With the "in", there's two meanings. The obvious one is the one that theists and atheists so often think they're debating: the assertion that one is certain of the existence of some supernatural entity. The less obvious one is that one is loyal to, approving of, a proponent of, or values someone or something else. If I say I believe in you, that doesn't mean I'm asserting something about your existence, it means I think well of your capabilities. If someone says they believe in capitalism, they probably aren't saying they think capitalism exists, but that they think it is a swell idea.
This three part distinction is important for two reasons:
1) It demonstrates how when "belief" and "believe" are used to discuss religious propositions, they mean something completely exceptional to how the words are usually meant. In fact, the "belief in" the existence of a supernatural entity is epistemologically unique: it describes a kind of knowing that we do not use for anything else.

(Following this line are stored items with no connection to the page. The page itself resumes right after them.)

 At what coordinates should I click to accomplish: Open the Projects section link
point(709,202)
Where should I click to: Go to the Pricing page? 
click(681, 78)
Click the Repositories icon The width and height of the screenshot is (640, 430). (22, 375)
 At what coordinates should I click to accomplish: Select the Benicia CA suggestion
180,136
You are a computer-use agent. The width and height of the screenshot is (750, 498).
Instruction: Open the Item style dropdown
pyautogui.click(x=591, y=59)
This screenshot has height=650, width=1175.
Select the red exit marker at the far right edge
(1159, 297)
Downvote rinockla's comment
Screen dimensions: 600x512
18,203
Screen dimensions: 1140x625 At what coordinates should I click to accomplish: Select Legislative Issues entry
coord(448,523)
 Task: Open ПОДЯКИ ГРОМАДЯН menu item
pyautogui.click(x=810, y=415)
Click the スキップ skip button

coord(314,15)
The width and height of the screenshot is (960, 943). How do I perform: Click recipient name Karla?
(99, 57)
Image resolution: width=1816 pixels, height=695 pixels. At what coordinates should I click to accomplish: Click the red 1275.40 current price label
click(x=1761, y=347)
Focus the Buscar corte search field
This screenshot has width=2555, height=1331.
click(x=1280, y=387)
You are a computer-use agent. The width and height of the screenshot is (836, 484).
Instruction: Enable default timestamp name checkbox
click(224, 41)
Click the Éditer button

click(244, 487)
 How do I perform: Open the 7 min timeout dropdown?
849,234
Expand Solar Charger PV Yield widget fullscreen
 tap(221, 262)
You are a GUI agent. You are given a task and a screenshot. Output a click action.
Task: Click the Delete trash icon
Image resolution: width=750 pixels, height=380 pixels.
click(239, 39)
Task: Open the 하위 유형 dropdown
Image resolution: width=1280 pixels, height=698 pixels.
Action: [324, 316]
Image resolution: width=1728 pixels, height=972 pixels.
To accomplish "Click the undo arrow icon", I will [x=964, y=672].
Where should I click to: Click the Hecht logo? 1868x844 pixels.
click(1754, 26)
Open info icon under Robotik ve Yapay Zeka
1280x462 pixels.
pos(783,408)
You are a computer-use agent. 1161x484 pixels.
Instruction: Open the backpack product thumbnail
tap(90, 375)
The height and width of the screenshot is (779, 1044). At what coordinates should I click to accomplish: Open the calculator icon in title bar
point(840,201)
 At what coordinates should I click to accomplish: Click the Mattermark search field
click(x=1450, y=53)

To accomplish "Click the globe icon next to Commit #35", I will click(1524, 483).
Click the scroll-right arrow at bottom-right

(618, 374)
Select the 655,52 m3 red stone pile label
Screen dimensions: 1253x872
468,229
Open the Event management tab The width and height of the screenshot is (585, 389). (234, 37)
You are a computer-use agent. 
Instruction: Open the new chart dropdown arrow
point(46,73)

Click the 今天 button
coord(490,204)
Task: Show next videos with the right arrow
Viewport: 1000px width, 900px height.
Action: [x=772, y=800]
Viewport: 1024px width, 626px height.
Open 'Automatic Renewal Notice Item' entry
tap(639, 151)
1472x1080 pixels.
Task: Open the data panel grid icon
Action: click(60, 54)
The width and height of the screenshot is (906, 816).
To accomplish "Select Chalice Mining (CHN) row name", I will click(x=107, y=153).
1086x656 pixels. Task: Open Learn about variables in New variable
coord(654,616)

2) While logical-minded atheists and scholarly theists might go at it hammers and tongs over the actual existence of gods, and reliably use "belief in" in the middle sense above, in wider practice, when people speak of "believing in" god, the move freely and fluently between the middle and last senses of "believe in". They are using it ambiguously, and used to it being used that way. Which is why when a believer hears someone say "I don't believe in god" they often hear that to mean "I think god is a sucky idea." (Which is not to say that there aren't plenty of atheists who think that, and might say so. But that the ones who either don't think that or are being more polite than to say that, when they use the term "believe in" that way, that's how it gets heard.) Which explains some of the hostility that sentence can get.
(no subject)
I've always assumed that "I don't believe in Gods" is understood to mean "I do not think gods exist at all," which is how I mean it. Mostly, people will attack me along the lines of "You can't prove God doesn't exist!" when I say "believe." which leads me to think that's how they mean it too.
Thanks for the note about pronouns :)
(no subject)
Huh. Valuable comment; thanks -- it explains some things about those sorts of conversations that always seemed kind of "off" to me.
This also explains why I get more upset when people say they don't believe in $(political principle I consider important) than when they say they don't believe in my God. I hear the latter as "I don't believe he exists," a valid position, because I'm so used to having that conversation ... but I hear the first as "I don't believe $(principle) is a good thing" because debating the existence of the political idea in question seldom seems to make sense.